1 – Le Sénat publie une série de propositions chocs pour lutter contre le « Tsunami blanc » qui frappe aujourd’hui la France. L’Hexagone, semble-t-il, n’est pas la seule nation à peiner à contenir les trafics de drogue sur son sol. The Economist, par exemple, expliquait récemment que la Grande-Bretagne avait perdu sa « guerre contre la drogue ». S’agit-il vraiment d’une guerre perdue d’avance ? Peut-on vraiment dire, aujourd’hui, que nous avons tout essayé ?
FÉLICITONS d’abord les sénateurs de s’être attaqués à un problème (mondialement) grave et d’avoir publié ce riche rapport de plus de six-cents pages, dont les criminologues tireront à coup sûr profit. Mais aussi, constatons certains manques (j’y reviens plus bas) et étonnons-nous de propositions limite-farfelues : un DEA à la française ? La police anti-drogue d’un pays-continent (et pas nous) à 100% fédéral (et pas nous), service dont l’échec est abyssal ?
110 000 morts par an de surdose fatales et des cartels de la drogue contrôlant des pans entiers du territoire, jusqu’à la frontière canadienne ? Une dépénalisation du cannabis chaotique tournant au cauchemar ? Nulle guerre bien menée n’est fatalement perdue. Et s’il faut que les États-Unis nous servent à quelque chose, c’est de contre-exemple, pour ce qui touche aux stupéfiants – de cela, les exemples abondent tant et si bien, qu’on peut en faire un volume entier. Que MM. les sénateurs s’informent là-dessus serait bien.
Et The Economist, alors ? Cette icone mondiale de l’anarchisme-libertarien-mondain prône la dépénalisation entière de toutes les drogues. Dans la Colombie britannique canadienne et quelques États des États-Unis, des politiciens anars-antifa ont appliqué cette doctrine bobo – pour refluer bien vite, devant l’hécatombe de surdoses fatales jonchant les rues et le ravage des centre-ville. Oui, comme référence, il y a mieux que The Economist.

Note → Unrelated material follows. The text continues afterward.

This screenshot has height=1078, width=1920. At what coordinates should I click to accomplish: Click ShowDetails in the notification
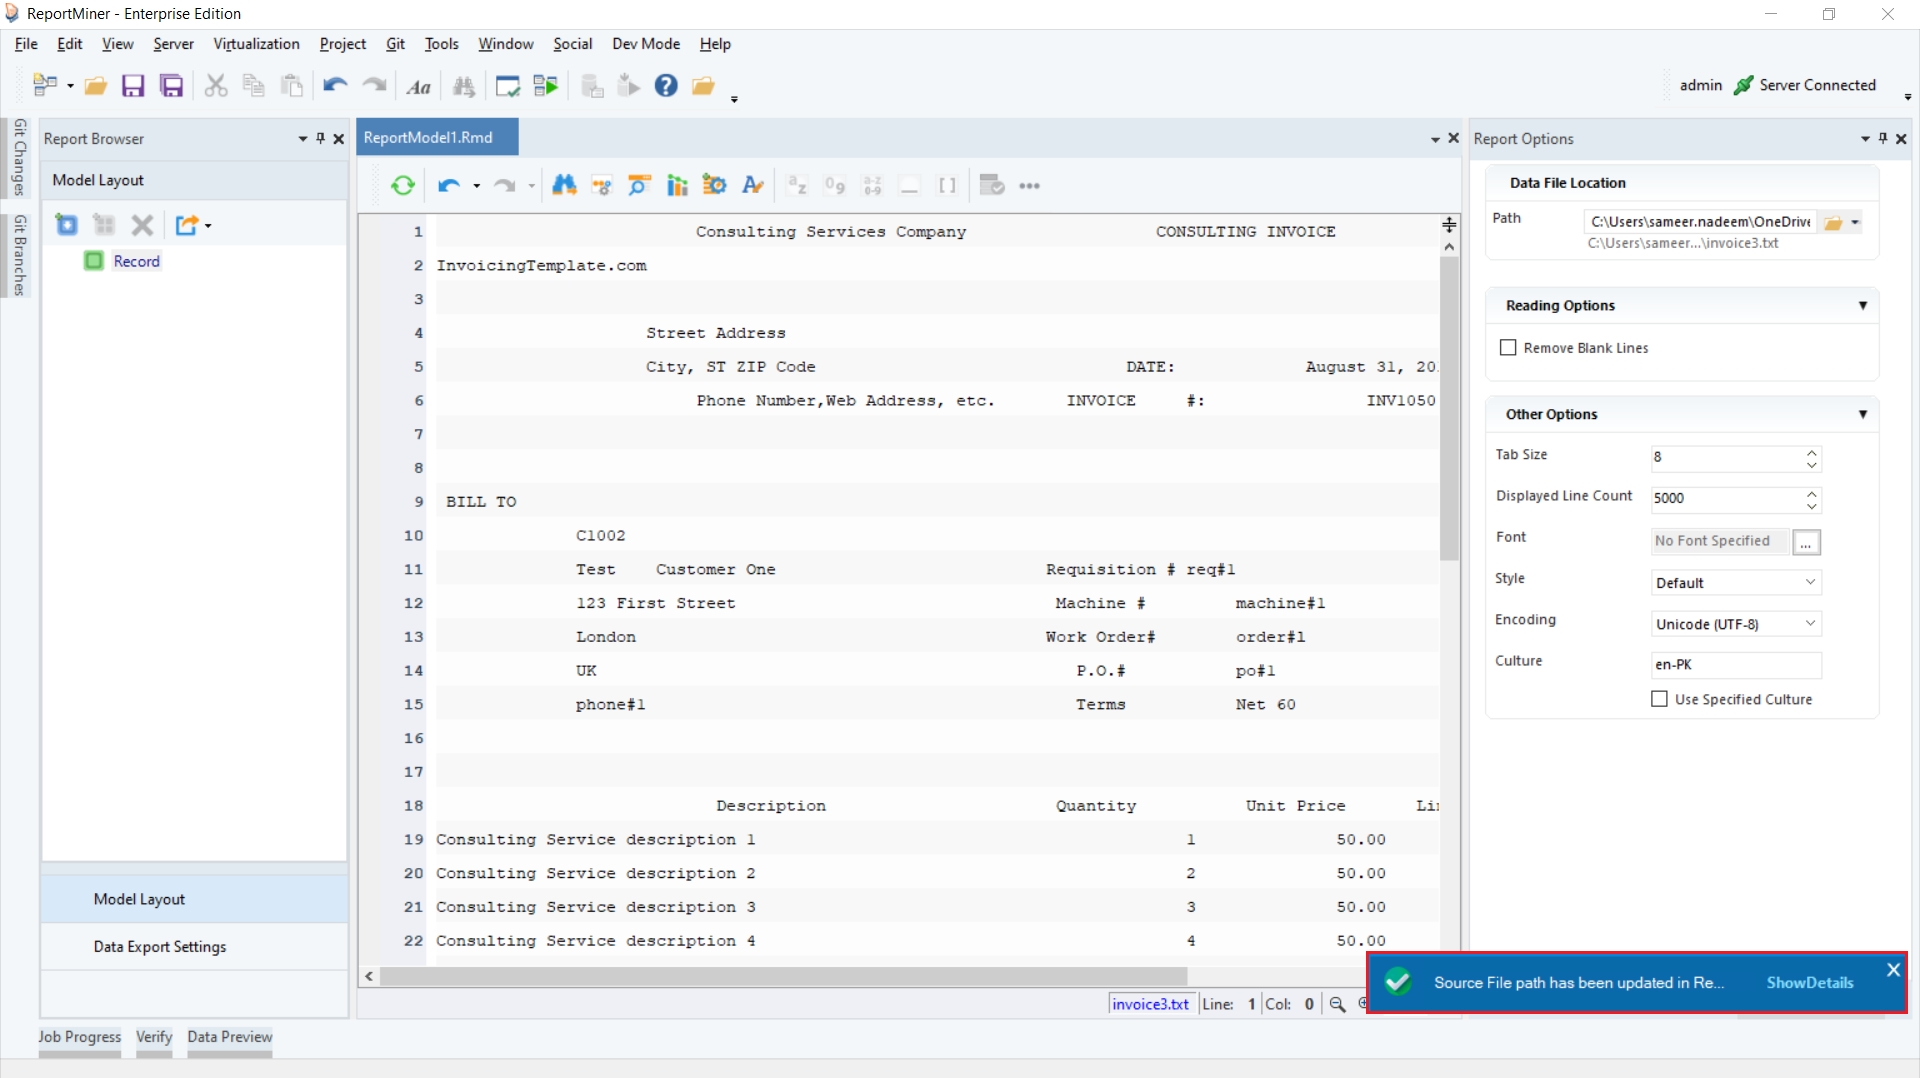tap(1809, 983)
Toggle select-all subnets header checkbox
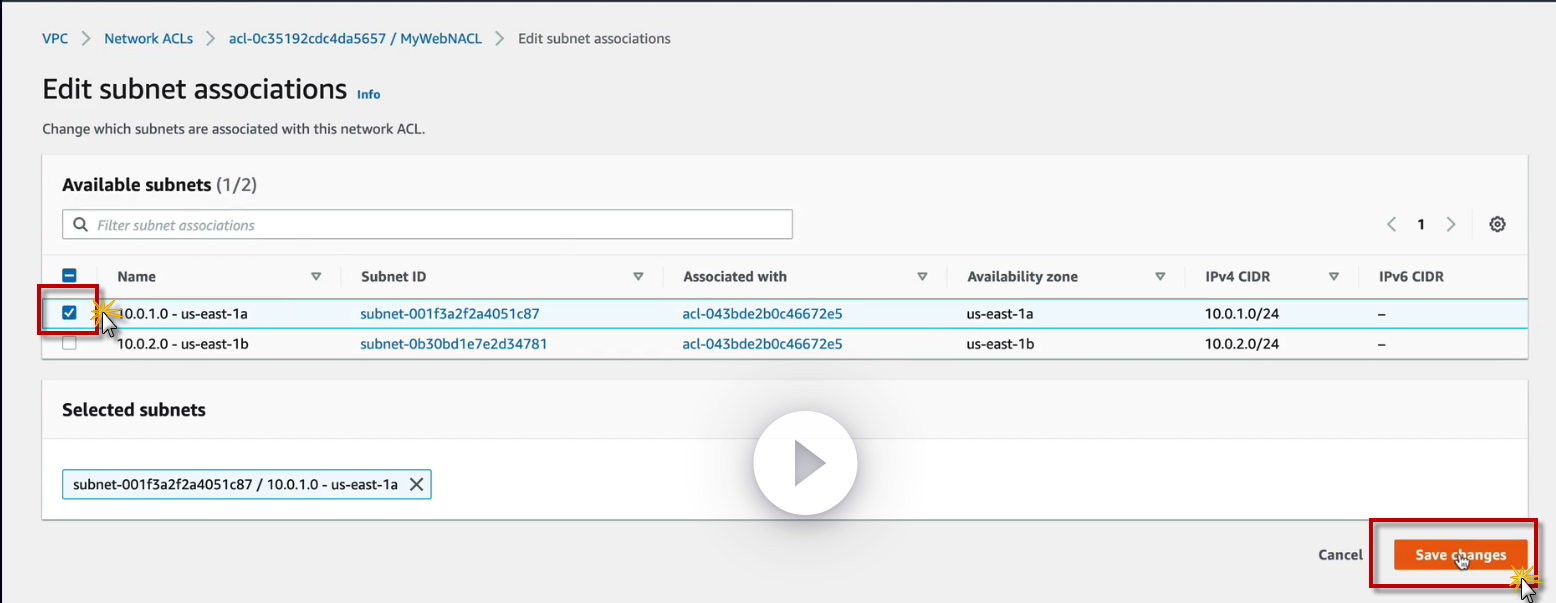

2 – Dans quelle mesure peut-on dire que la France appréhende correctement la situation actuelle, au regard de la consommation de drogues et de la prégnance des trafics ? Faudrait-il peut-être changer de cadre intellectuel pour trouver une solution viable au problème auquel nous sommes confrontés ?
Le rapport sénatorial contient maints éléments et témoignages passionnants, mais y manque l’essentiel, un DIAGNOSTIC précis et bref : le médecin n’a pas besoin de six-cents pages pour dire « c’est la grippe », ou le garagiste, « c’est le carburateur ». Notre seul problème de stupéfiants est la présence en France de centaines de zones hors-contrôle, où les trafics se manigancent, se financent, s’opèrent ; d’où partent les livraisons de Ubershit et les tueurs allant éliminer un rival ; où abondent les supermarchés de la drogue, où les toxicomanes (non les « consommateurs ») viennent acheter et où règnent les gangs (non les « réseaux »).

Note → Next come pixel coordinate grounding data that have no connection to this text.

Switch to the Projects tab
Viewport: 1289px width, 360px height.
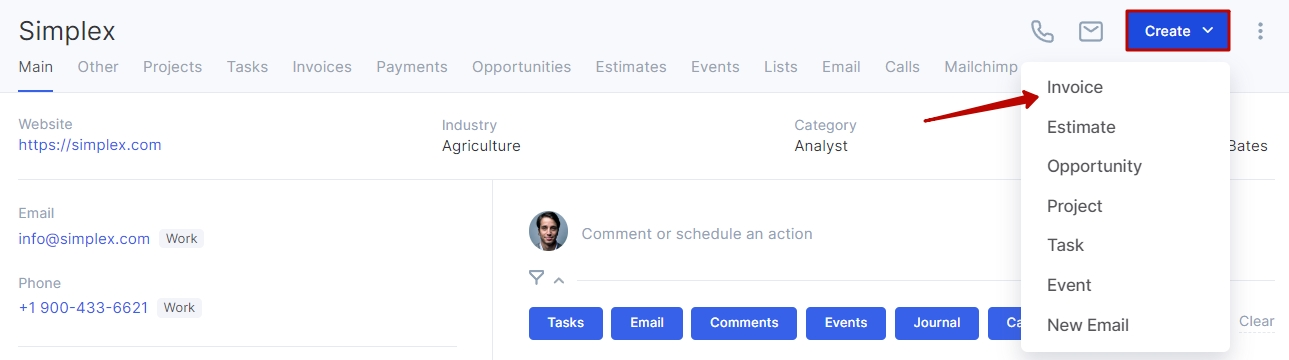[x=172, y=67]
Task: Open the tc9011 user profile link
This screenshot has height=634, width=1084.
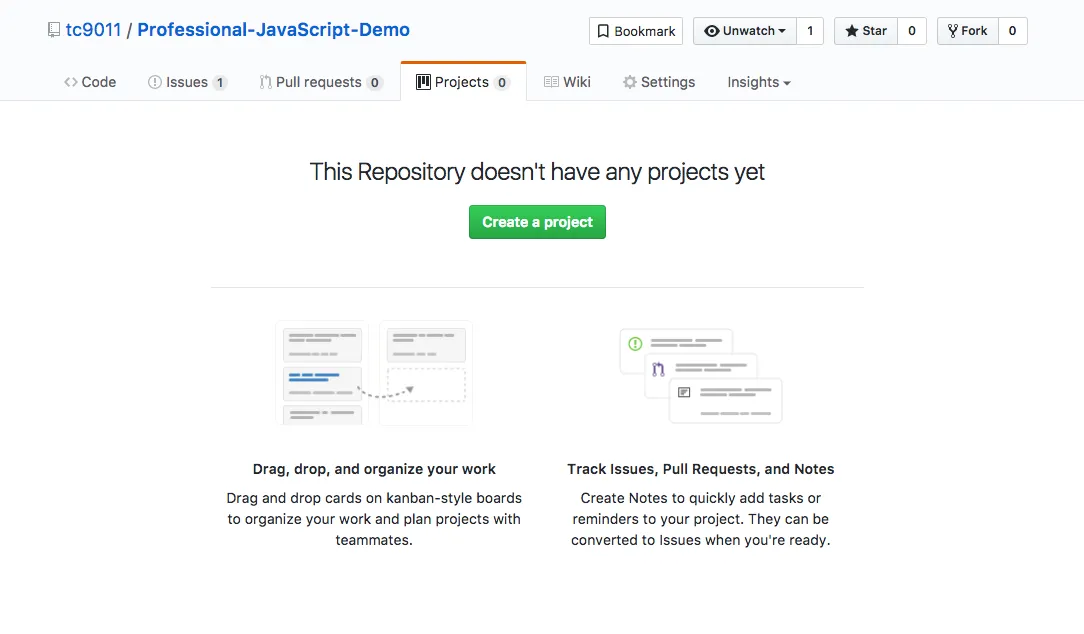Action: click(x=93, y=30)
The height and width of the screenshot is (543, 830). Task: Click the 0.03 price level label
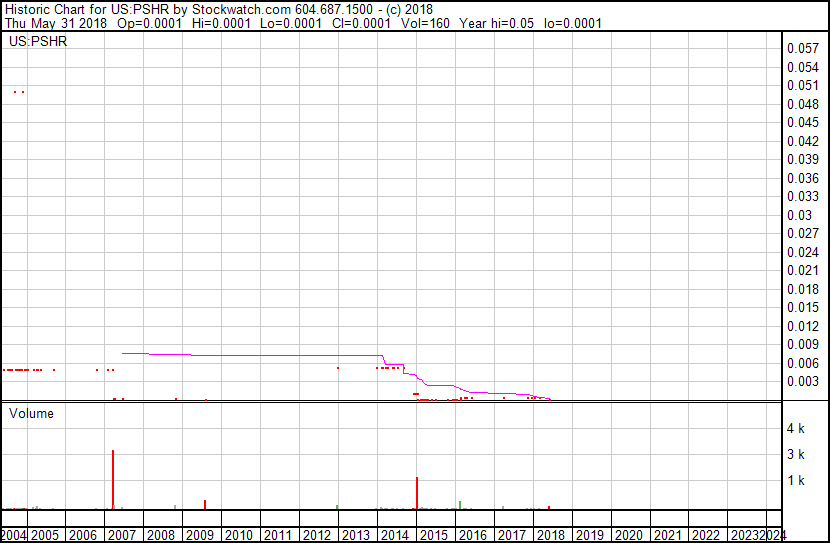[798, 215]
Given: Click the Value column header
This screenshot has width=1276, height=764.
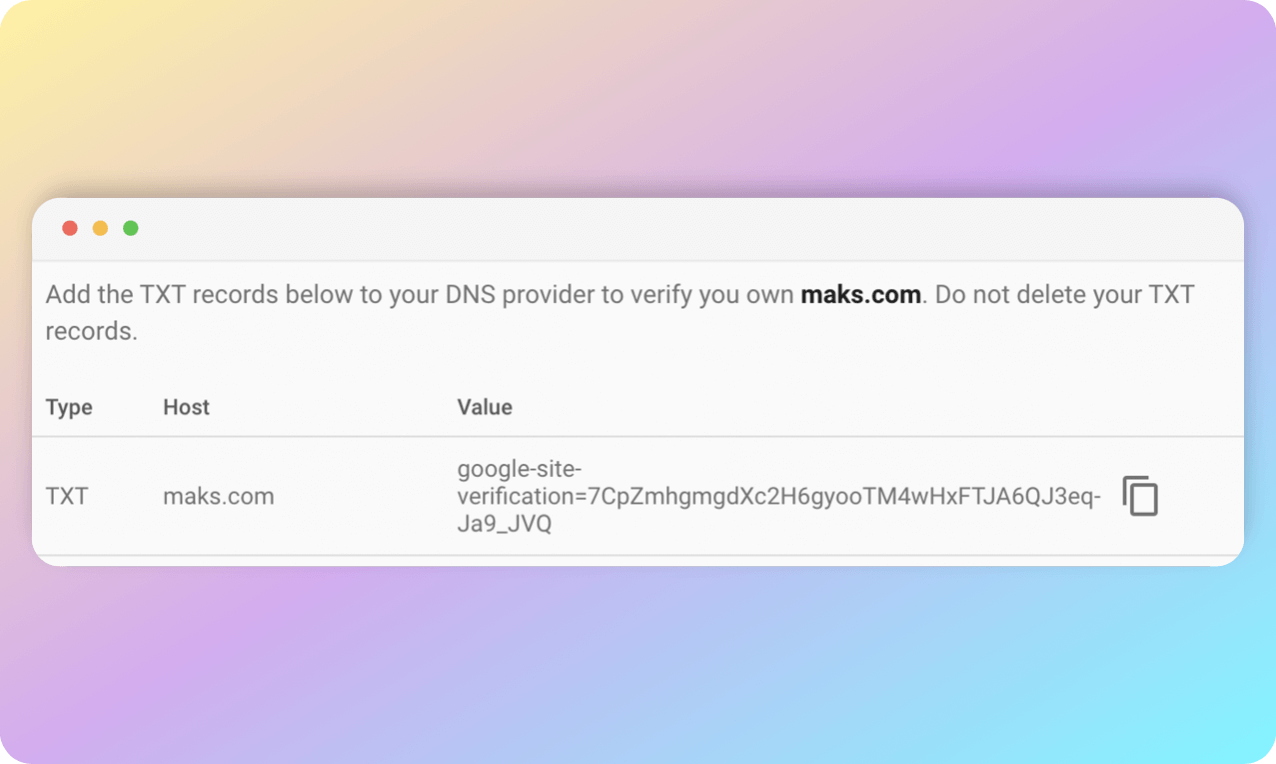Looking at the screenshot, I should [485, 407].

Qui c’est ? Où ils sont ? Que font-ils ? C’est le diagnostic à poser, ce qui exige d’approcher le réel criminel, de connaître la pratique des bandits – qu’il aurait fallu extraire des précieux témoignages des professionnels. Pour conclure sur ce point avec Boileau (L’art poétique) « Ce que l’on conçoit bien s’énonce clairement, et les mots pour le dire arrivent aisément ». Mieux que l’usage constant, dans ce rapport, que la « langue de coton » des post-Marie-Chantal du Monde ou de Libé.